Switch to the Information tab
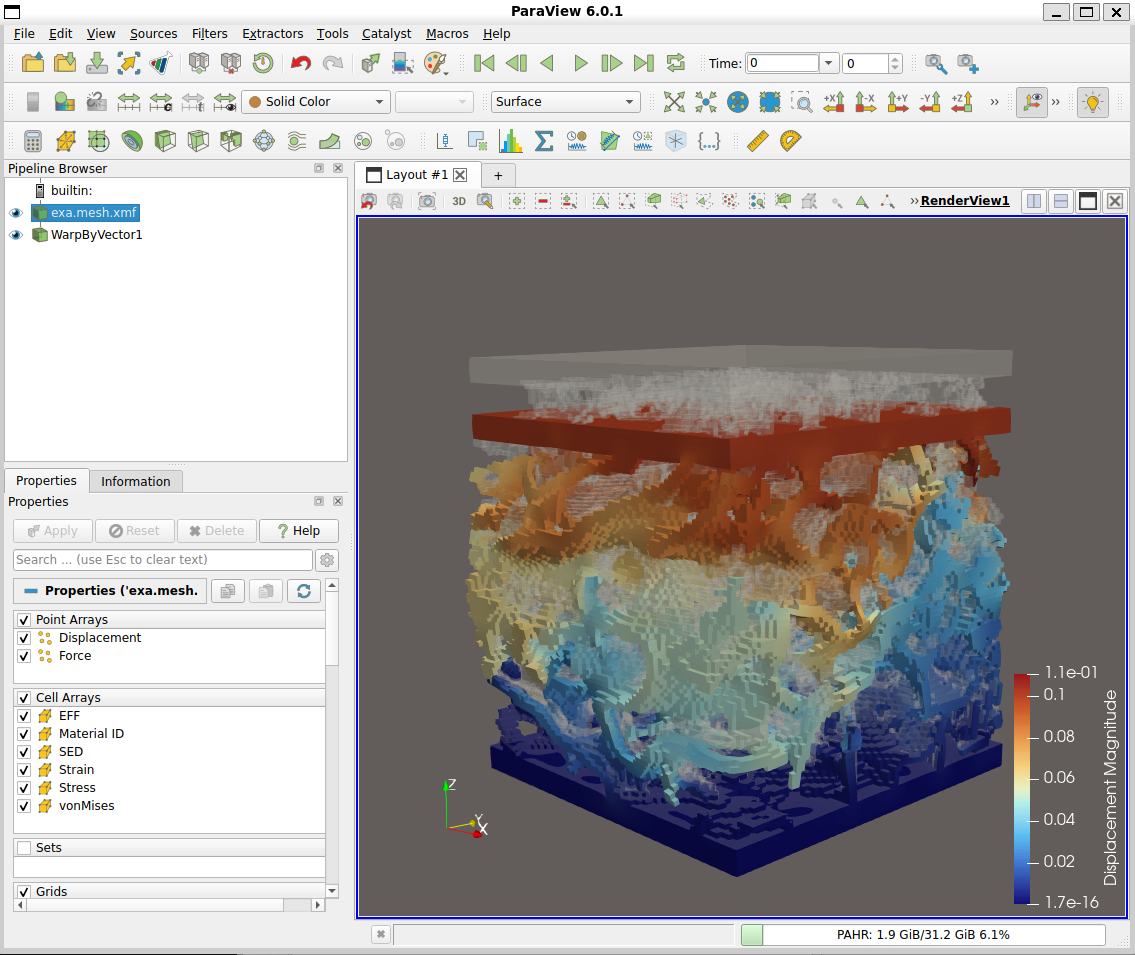The height and width of the screenshot is (955, 1135). pos(135,481)
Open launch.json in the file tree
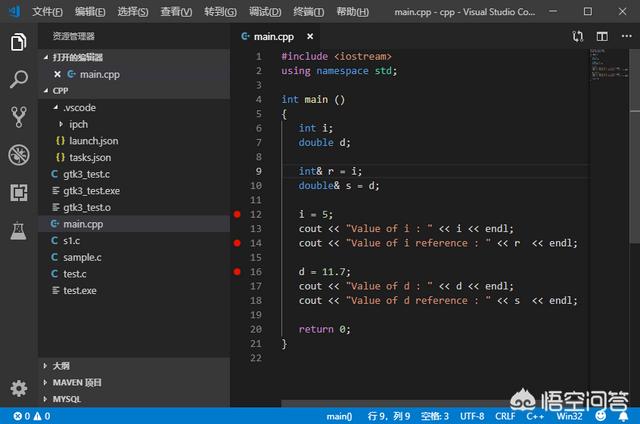 click(x=92, y=141)
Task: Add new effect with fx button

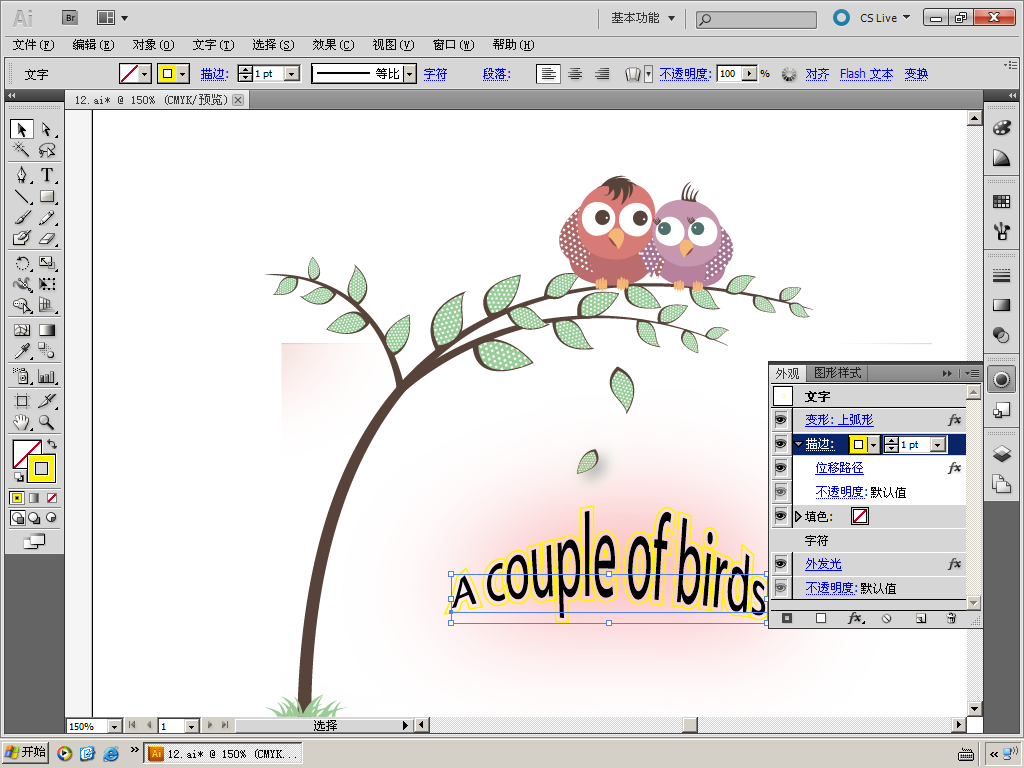Action: (x=854, y=619)
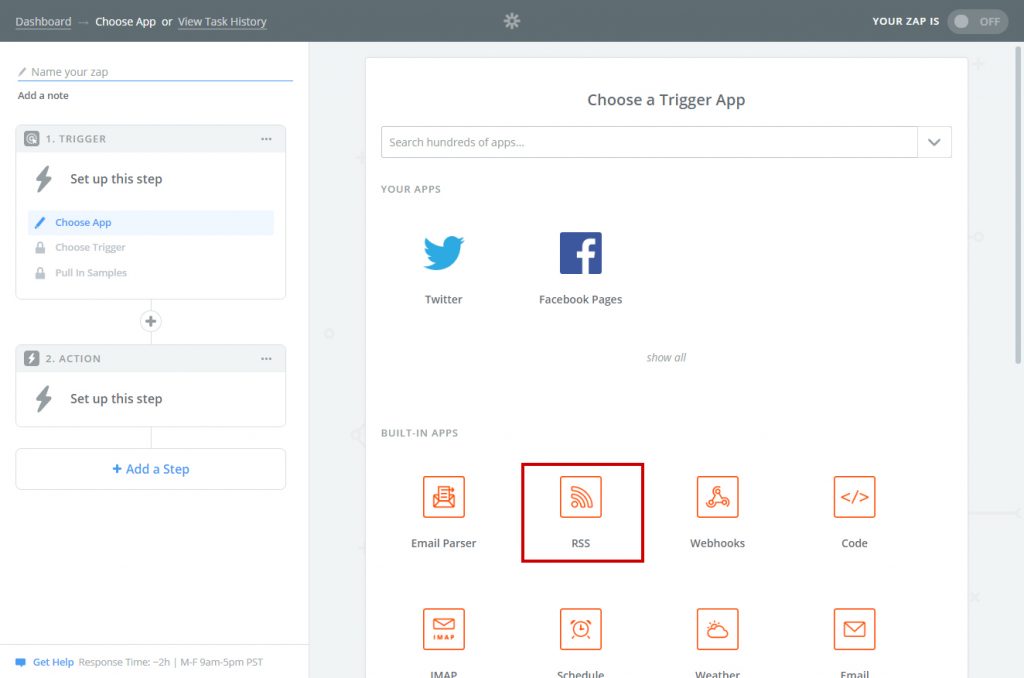Select Choose App in trigger step
Image resolution: width=1024 pixels, height=678 pixels.
point(83,223)
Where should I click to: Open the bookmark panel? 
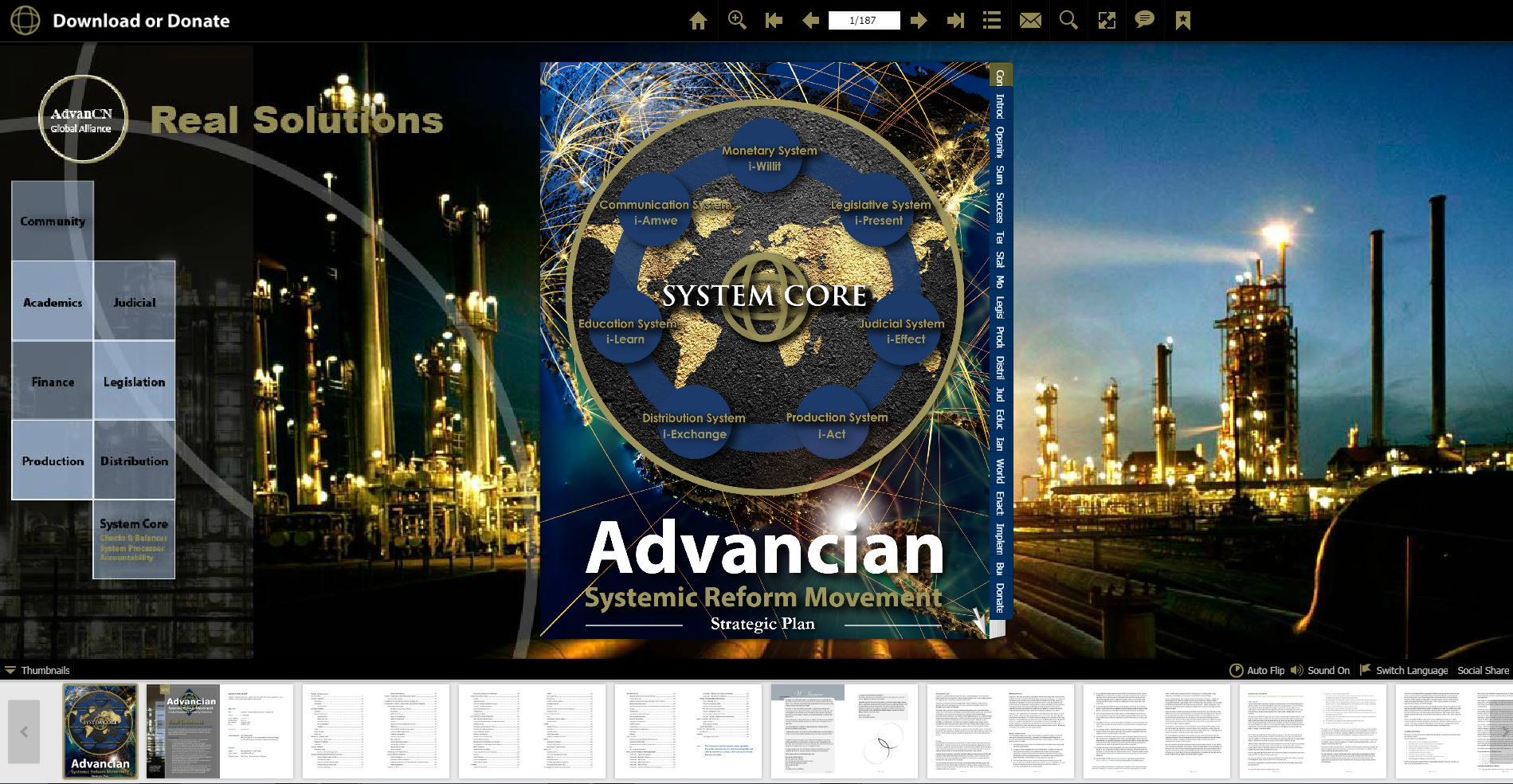(x=1183, y=21)
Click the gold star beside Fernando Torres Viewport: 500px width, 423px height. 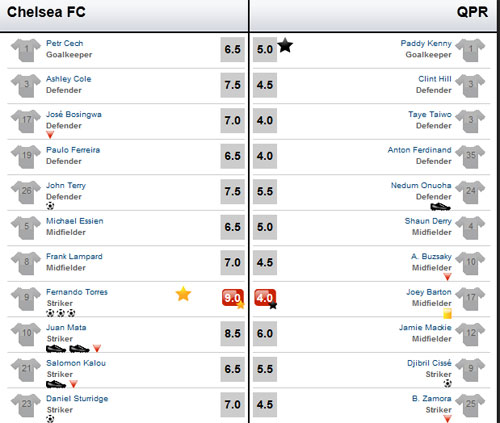pos(183,294)
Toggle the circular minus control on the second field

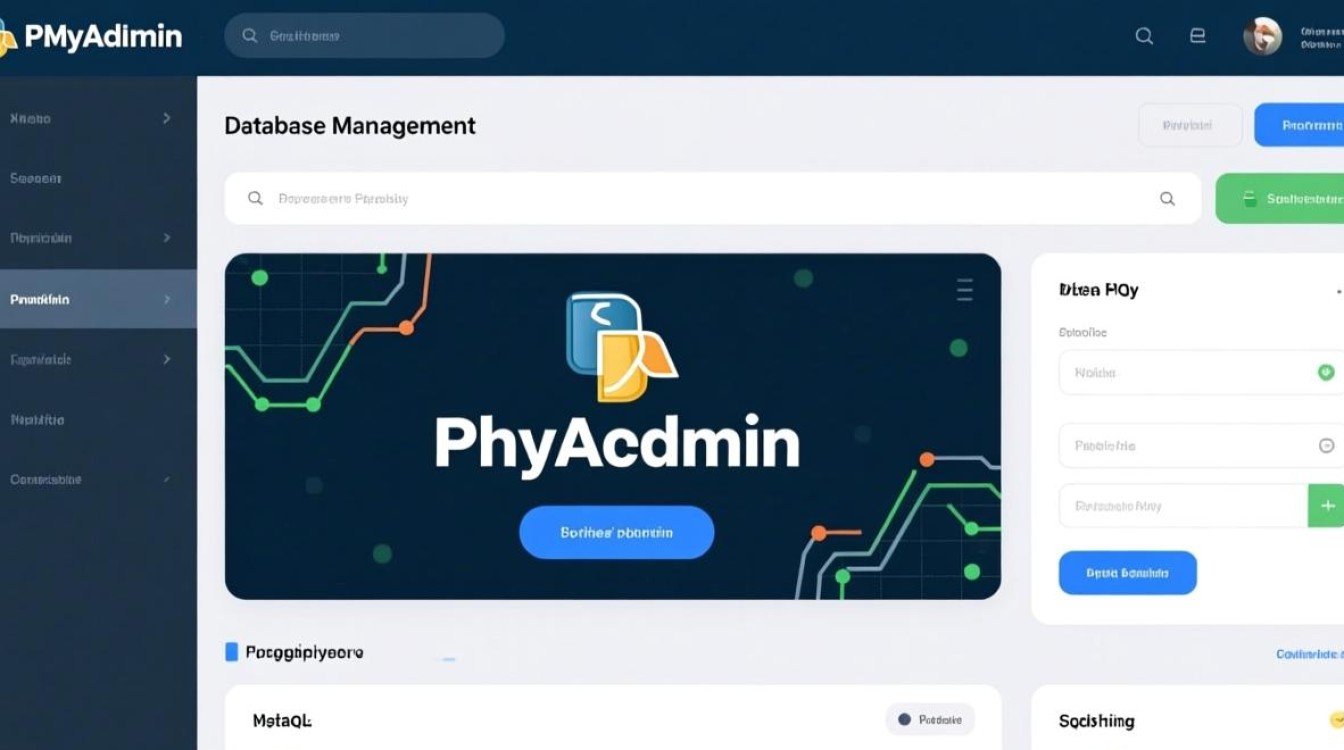(1326, 445)
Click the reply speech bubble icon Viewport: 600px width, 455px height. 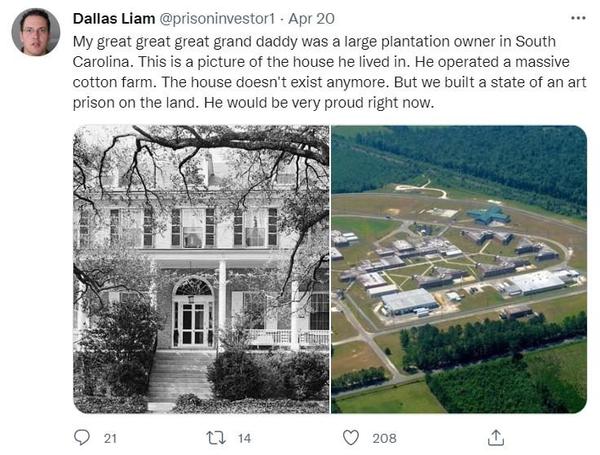pos(82,437)
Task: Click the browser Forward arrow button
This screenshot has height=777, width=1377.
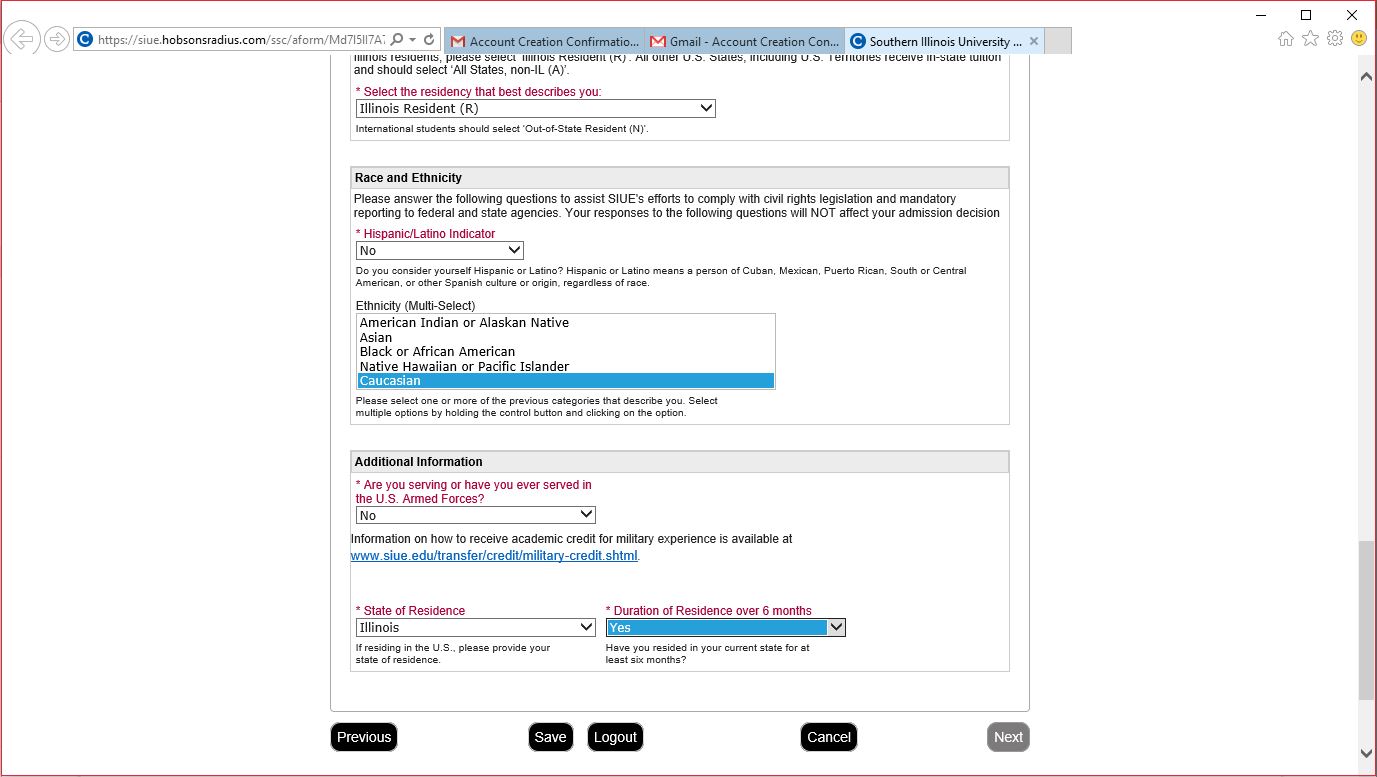Action: pos(57,40)
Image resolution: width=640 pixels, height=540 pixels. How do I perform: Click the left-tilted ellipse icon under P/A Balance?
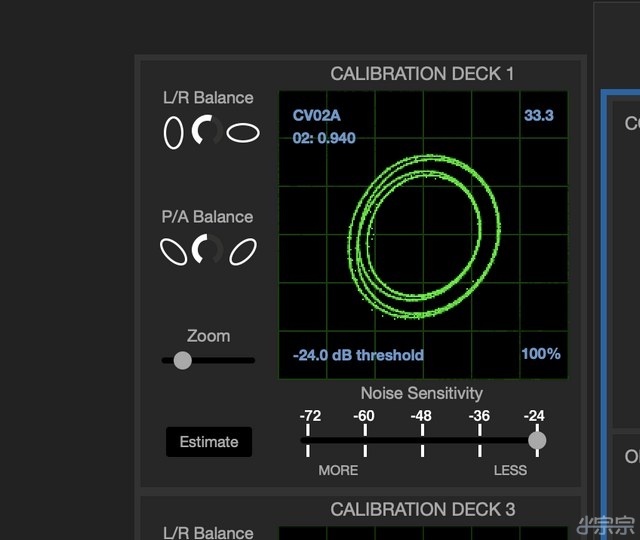[x=174, y=251]
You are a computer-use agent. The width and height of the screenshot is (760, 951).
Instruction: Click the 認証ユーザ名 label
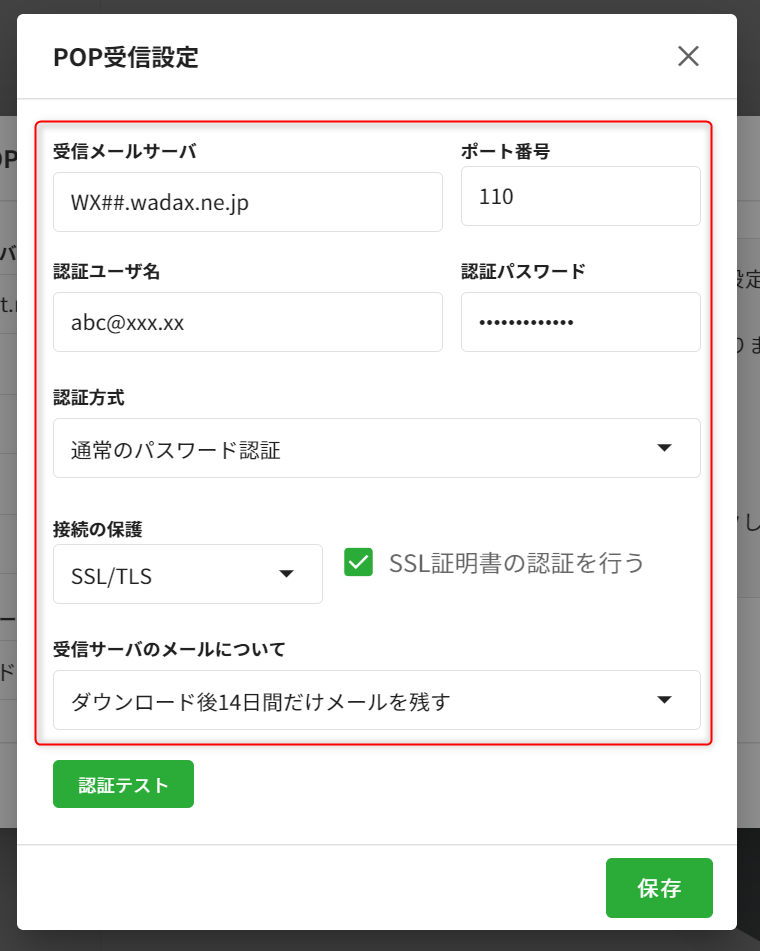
----
> Problem requirements
With pictures excluded, the lines running from the one containing "This screenshot has height=777, width=1377." through the last line of the records above are to be restated exactly and in full.

> Answer box
This screenshot has height=777, width=1377.
Action: pos(57,40)
Image resolution: width=640 pixels, height=540 pixels. How do I perform: Click the left-tilted ellipse icon under P/A Balance?
[x=174, y=251]
You are a computer-use agent. The width and height of the screenshot is (760, 951).
Instruction: Click the 認証ユーザ名 label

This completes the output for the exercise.